We love app launchers and the speed they bring to our workflow, and they can do a lot more than just launch apps.Unfortunately, now that GNOME Do hasn’t had any major updates since 2009, Synapse -- the awesome GNOME Do alternative with Zeitgeist integration -- is our current pick. If you’re using Ubuntu’s Unity interface or the GNOME Shell, you can probably skip this, as they have a lot of app launcher functionality built right in. But for those on other desktop environments, we recommend at least checking out Synapse for your app launching and other needs. Alternatively, GNOME Do is still available for download, and if you're really a minimalist, you might like dmenu. KDE users have the handy KRunner built in as well.
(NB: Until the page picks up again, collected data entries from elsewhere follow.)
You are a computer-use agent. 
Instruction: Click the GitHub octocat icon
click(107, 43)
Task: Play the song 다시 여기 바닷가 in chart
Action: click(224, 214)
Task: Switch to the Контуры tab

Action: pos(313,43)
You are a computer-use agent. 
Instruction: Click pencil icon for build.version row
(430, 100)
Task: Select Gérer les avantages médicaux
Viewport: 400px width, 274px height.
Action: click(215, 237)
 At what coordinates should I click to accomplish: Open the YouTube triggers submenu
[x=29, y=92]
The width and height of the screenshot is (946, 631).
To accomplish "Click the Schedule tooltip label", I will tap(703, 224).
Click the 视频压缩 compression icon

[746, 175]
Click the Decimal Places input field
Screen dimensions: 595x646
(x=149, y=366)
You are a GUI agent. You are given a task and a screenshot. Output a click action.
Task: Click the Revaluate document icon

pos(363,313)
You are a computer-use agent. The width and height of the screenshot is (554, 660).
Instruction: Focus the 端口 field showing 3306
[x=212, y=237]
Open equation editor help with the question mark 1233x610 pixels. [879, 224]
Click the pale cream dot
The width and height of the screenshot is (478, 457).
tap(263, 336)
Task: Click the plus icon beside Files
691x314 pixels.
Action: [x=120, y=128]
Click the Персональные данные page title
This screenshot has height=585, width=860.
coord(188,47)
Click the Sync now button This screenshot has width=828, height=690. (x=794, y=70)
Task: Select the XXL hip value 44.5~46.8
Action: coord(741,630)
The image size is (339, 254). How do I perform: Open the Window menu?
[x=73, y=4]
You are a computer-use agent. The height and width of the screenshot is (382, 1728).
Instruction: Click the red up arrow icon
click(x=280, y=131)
When the built-in Gedit just doesn't cut it, Kate and Geany will bring some more advanced coding and development features to the table. They have got a similar feature set, but Kate is our favourite text editor, providing syntax highlighting, code collapsing, on-the-fly spell checking, a vi-like input mode, and even code autocompletion. If you need more than the built-in editors can provide, Kate and Geany will make you happy. If you want something even more hardcore than these, check out Eclipse or Sublime Text 2. And if you’re pining for Notepad++, check out Notepadqq.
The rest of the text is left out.